In Dublin werd een afscheidsceremonie gehouden, waarbij veel beroemdheden aanwezig waren – onder wie Bono van U2 – maar de echte begrafenis vond plaats in Bellaghy. Een andere foto in de Irish Times toonde de stoet in een van die grijze dorpjes, die je nog altijd op het Ierse platteland tegenkomt. Op de foto probeerde ik Rudi Fuchs te ontdekken, die een persoonlijk vriend van Heaney is geweest, maar hij stond er niet op. Heaney en Fuchs, het moeten ontmoetingen zijn geweest van de twee zachtaardigste mensen ter wereld.

Heaney is begraven bij zijn familie.

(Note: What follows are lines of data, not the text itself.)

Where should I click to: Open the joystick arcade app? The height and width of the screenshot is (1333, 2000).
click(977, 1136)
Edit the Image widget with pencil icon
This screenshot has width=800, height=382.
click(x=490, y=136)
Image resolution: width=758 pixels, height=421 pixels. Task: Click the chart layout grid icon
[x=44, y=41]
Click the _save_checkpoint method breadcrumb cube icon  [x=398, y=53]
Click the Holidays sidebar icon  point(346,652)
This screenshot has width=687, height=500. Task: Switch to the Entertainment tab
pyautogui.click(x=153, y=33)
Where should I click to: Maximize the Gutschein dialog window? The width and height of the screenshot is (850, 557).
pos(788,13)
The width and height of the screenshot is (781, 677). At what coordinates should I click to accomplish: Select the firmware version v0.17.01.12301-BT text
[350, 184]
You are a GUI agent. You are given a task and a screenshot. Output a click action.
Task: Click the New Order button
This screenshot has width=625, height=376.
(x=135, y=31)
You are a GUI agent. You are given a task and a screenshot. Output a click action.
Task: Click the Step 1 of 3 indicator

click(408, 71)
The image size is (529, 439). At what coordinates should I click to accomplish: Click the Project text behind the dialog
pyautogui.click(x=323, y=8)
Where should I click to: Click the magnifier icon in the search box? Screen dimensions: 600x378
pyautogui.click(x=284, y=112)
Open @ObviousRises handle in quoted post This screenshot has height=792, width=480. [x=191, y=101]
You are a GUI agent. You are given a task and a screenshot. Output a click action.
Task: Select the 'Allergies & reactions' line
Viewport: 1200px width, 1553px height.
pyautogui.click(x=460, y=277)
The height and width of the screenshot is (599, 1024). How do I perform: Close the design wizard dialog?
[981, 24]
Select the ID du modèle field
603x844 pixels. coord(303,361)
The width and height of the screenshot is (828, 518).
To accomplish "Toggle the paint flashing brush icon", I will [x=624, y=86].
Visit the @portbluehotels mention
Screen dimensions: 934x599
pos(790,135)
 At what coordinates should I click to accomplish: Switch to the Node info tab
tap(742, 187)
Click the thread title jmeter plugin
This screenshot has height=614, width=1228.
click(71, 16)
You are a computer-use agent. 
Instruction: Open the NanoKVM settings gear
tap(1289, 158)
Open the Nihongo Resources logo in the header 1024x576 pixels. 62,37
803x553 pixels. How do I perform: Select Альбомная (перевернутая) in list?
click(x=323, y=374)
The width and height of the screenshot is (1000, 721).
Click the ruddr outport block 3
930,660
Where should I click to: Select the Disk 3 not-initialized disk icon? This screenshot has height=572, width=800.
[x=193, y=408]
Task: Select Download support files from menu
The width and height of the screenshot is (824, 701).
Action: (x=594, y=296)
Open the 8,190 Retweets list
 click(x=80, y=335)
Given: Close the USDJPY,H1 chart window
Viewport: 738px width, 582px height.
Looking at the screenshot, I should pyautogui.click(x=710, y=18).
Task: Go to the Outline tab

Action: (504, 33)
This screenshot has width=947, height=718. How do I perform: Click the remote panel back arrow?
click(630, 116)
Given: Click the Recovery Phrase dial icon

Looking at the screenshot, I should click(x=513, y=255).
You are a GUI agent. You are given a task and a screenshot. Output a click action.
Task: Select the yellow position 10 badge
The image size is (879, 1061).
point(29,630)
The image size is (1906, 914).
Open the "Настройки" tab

Die heeft lang op hem gewacht, want de jonge Heaney verloor eerst zijn vierjarig broertje bij een verkeersongeluk en vervolgens ook zijn beide ouders. Het gedicht Mid-Term Break, dat Heaney over de dood van zijn broertje schreef, stond op de voorpagina van alle Ierse kranten. Tot mijn schande moet ik bekennen dat het mijn eerste confrontatie was met de poëzie van Heaney, maar ik was meteen verkocht. Mid-Term Break  is een schitterend gedicht over hoe zijn broertje door een ambulance wordt thuisgebracht en de volgende ochtend weer vertrekt in “a four foot box, a foot for every year”.

Seamus Heany 2

Pas toen ik de verslagen over Heaney’s begrafenis las, realiseerde ik mij niet ver van Bellaghy bevond. Op onze kleine vakantie voeren wij juist in onze huurboot onder de brug van Leitrim door, weer zo’n dorpje dat voorkomt in de poëzie van Heaney. Wij hadden daar nog in taxi naar Bellaghy kunnen springen, maar onwetend gingen wij naar de lokale pub, waar op een groot scherm de wedstrijd Liverpool-Manchester United aan ons oog voorbijtrok.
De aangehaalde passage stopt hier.